Six corps - dont quatre dimanche - ont été retirés des eaux de l’Atlantique au cours du week-end et des «centaines d’objets» vont être repêchés afin de tenter d’expliquer la disparition mystérieuse du vol AF 447 Rio-Paris, il y a une semaine.

La petite armada internationale, déployée à quelque 1.100 km de la côte brésilienne, a commencé au cours des dernières vingt-quatre heures à récupérer les premiers débris de l’Airbus A330, après cinq jours de vaines recherches au milieu de l’océan.

Si la catastrophe était encore inexpliquée, des informations convergentes ont mis de plus en plus précisément en cause les systèmes de mesure de la vitesse des Airbus A330.

«Trois corps ont été repêchés ce matin», dont le sexe n’a pas été déterminé, et d’autres ont été repérés qui devaient être récupérés dans la journée, ont dit des porte-parole militaires, lors d’un point de presse à Recife.

«Il ne fait aucun doute que les débris repêchés proviennent de l’avion, ainsi que les corps», a également déclaré le porte-parole des forces aériennes, le lieutenant colonel Henry Munhoz.

Un autre corps a été récupéré par un bateau militaire français, le Ventôse, ce qui porte à six le nombre de corps retrouvés depuis samedi par les militaires brésiliens et français.

Le porte-parole brésilien a ajouté «que des centaines d’objets» avaient été repérés tels que des sièges avec la marque Air France et des masques à oxygène qui seront recupérés dans la journée. Mais il a souligné que «la priorité était au repêchage des corps».

Parmi les objets recupérés samedi figuraient un fauteuil d’avion bleu, une mallette contenant un billet d’Air France et un morceau d’aile.

Les cinq corps repêchés par le Brésil étaient à bord de la frégate «Constituiçao» en route vers l’archipel de Fernando de Noronha, à un peu plus de 800 km du lieu du crash de l’Airbus A330 où elle devait arriver lundi.

Huit experts de la police sont désormais à pied d’oeuvre sur l’île pour préparer le travail d’identification des corps.

De Fernando de Noronha, les corps seront ensuite transportés en avion à l’Institut medico-legal de Recife, où une morgue a été installée.

Au total, 14 avions, dont deux français (un Breguet atlantique et un Falcon 50), et six navires étaient mobilisés. Les cinq navires de la Marine brésilienne ont reçu le renfort de la frégate «Ventôse», en attendant le sous-marin nucléaire français Emeraude attendu mercredi sur la zone, selon les autorités françaises.

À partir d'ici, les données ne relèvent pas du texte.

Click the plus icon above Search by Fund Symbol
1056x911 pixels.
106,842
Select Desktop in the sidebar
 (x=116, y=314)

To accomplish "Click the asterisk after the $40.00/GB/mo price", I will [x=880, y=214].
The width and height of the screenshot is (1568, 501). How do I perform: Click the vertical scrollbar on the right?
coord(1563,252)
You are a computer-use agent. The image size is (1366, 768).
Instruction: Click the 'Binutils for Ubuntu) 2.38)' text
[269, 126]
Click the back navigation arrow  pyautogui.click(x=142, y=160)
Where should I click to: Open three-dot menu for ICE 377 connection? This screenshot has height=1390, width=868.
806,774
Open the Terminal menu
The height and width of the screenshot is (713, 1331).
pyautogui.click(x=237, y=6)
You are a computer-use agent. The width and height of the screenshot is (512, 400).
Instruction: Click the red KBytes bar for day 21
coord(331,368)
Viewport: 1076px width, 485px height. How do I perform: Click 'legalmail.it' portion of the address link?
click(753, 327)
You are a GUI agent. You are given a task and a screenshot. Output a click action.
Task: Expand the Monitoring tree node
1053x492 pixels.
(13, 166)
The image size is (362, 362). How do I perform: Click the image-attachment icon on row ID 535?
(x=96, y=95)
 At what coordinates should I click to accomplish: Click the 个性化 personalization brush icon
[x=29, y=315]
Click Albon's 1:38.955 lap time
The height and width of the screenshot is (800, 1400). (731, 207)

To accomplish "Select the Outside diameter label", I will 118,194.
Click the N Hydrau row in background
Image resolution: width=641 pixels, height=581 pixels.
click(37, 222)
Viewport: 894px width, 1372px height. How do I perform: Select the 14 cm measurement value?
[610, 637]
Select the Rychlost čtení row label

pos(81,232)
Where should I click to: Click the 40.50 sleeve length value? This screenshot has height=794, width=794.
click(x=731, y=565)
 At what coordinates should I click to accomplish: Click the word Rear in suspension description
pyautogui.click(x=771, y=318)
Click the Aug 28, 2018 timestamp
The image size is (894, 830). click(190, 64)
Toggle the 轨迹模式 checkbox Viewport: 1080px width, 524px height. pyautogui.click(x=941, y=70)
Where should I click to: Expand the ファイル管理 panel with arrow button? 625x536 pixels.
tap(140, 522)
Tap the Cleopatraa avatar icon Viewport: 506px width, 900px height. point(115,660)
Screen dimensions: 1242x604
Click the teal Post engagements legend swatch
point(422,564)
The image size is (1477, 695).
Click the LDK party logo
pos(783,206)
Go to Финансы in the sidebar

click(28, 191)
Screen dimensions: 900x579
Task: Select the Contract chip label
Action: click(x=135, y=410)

Si les recherches sur le terrain progressaient, l’enquête menée par les experts français semblait elle aussi avancer.

A Paris, le secrétaire d’Etat français des Transports Dominique Bussereau a réitéré que «pour l’instant, on ne peut vraiment privilégier aucune hypothèse».

Mais il a détaillé l’enchaînement de circonstances techniques ayant pu provoquer la catastrophe. Si les capteurs de vitesse gèlent au moment où l’avion traverse «une zone très humide, une zone très dépressionnaire, une zone de turbulences», ils n’indiquent plus la vitesse, a-t-il dit.

Cela peut provoquer «une sous-vitesse, qui peut entraîner un décrochage, ou une survitesse qui peut entraîner une déchirure de l’avion», a expliqué le secrétaire d’Etat.

Air France a fait savoir samedi qu’elle avait accéléré depuis le 27 avril son programme de remplacement de sondes anémométriques (Pitot) sur ses avions A330 et A340 et a révélé que, depuis mai 2008, «des incidents de pertes d’information anémométrique en vol en croisière» sur des A340 et des A330 avaient été constatés.

Selon l’hebdomadaire français Journal du Dimanche (JDD), de tels problèmes avaient été identifiés sur l’Airbus A330 dès 1996.

D’autre part, le Premier ministre françois François Fillon a nommé un ambassadeur chargé des relations avec les familles des victimes de l’Airbus en la personne de Pierre-Jean Vandoorne actuellement inspecteur général adjoint des affaires étrangères.